This article is long, and it's taken me a long time to get to.  I
procrastinated enough that the only way I could do it was to make it
as [social network] [threads] first, and this is a compilation and
expansion of those ideas.

But still, this post is also too long, so here's a tl;dr (too long;
didn't read) summary:

• Spritely Goblins has made significant headway with CapTP, a design
  referred to as the "Capability Transport Protocol"

• CapTP is not original to Spritely, but Spritely is making some
  improvements; various implementations have been around for over two
  decades

• CapTP enables secure, distributed object capability programming in
  mutually suspicious networks

• CapTP reduces the work on writing "protocols" to merely thinking
  about writing ordinary programs

• CapTP has cool features like "distributed acyclic garbage
  collection" and "promise pipelining"

• We plan a general version of CapTP which can be used across many
  different languages (and we're already talking with the Agoric folks
  about interoperability with their Javascript ecosystem); a ways out,
  but on the horizon

• Nearly everything cool that comes out of Spritely in the future will
  use CapTP as part of its foundation

Okay, now if you want the verbose version, read on.

# WHITEBOARD IMAGE HERE

For a while I've had the following whiteboard hovering around my desk
in my office.  It has unintentionally served as a fun conversation
starter in some video calls, but its real purpose was to help me think
through some difficult problems in implementation.

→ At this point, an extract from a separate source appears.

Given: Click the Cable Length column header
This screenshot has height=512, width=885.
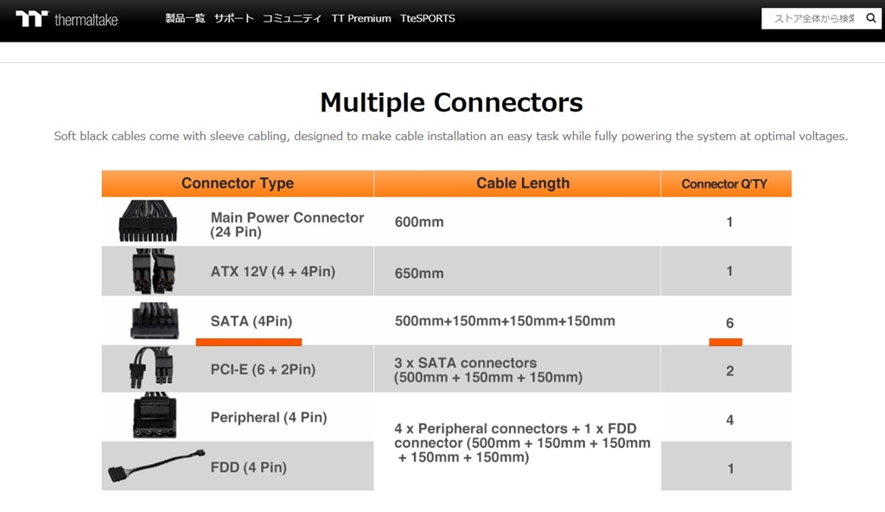Looking at the screenshot, I should point(523,183).
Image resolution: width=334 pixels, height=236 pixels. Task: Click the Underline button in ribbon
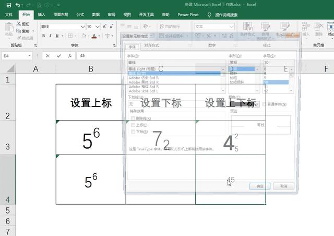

If you've been following me on the fediverse or on Twitter you
probably have a guess as to what this is, because I've been saying it
over and over again: this diagram represents [CapTP].  I've been
making major strides lately in the CapTP implementation in [Spritely
Goblins] and posting about it as I go.

I've even made wild claims like "I think CapTP is the most important
work I've done yet in my life" (yes, in the long run, I think it will
be a bigger deal than [ActivityPub]'s standardization work, which I am
very proud of, but the two are not at odds; the plan for Spritely is
that the two [live side by side]).  But while I've made it very clear
that /I am/ excited, I haven't done a very good job of explaining why
/others/ should be excited.

So the real question is: what does CapTP do?  Or more importantly,
what does CapTP enable us to do?  I don't think I've done a good job
of explaining this so far, so this blogpost is an attempt to do
better.  Admittedly, even the best attempt here might not succeed
until people get to use it; I used to have /the hardest/ time
explaining to anyone what ActivityPub was, even though I use mostly
the same language I do now, and suddenly when it started gaining major
adoption it's as if everyone I was talking to got it and my life
became much easier.

I suspect a similar thing will happen with CapTP… at the moment, a lot
of what I am going to say will sound abstract and maybe even barely
believable.  As it turns out, simply [talking at people] is a rather
horrible way to get people to understand concepts, but [showing
people] is another matter.  A [small demo] does exist, but the big
CapTP demo is to come.  Nonetheless, this blogpost will attempt to
explain in plain (or plain-ish) language what CapTP can enable us to
do.

Let me speak at a high level first.  Spritely makes the claim that we
are aiming for /the ability to/ build such rich things as distributed
virtual worlds.  That requirement is not there just because
distributed virtual worlds are fun things to work on or use (though
they are), but because right now the social and computing systems we
have tend to be /insufficiently/ capable of performing the kind of
rich and secure interactions that this goalpost requires.  CapTP
becomes the foundation for making this and many of the other spaces
Spritely aims to work in.

But I'm already multiple paragraphs in with no explanation yet, so
here we go.  Are you ready?

      CapTP is a protocol to allow "distributed object
      programming over mutually suspicious networks, meant to be
      combined with an object capability style of programming".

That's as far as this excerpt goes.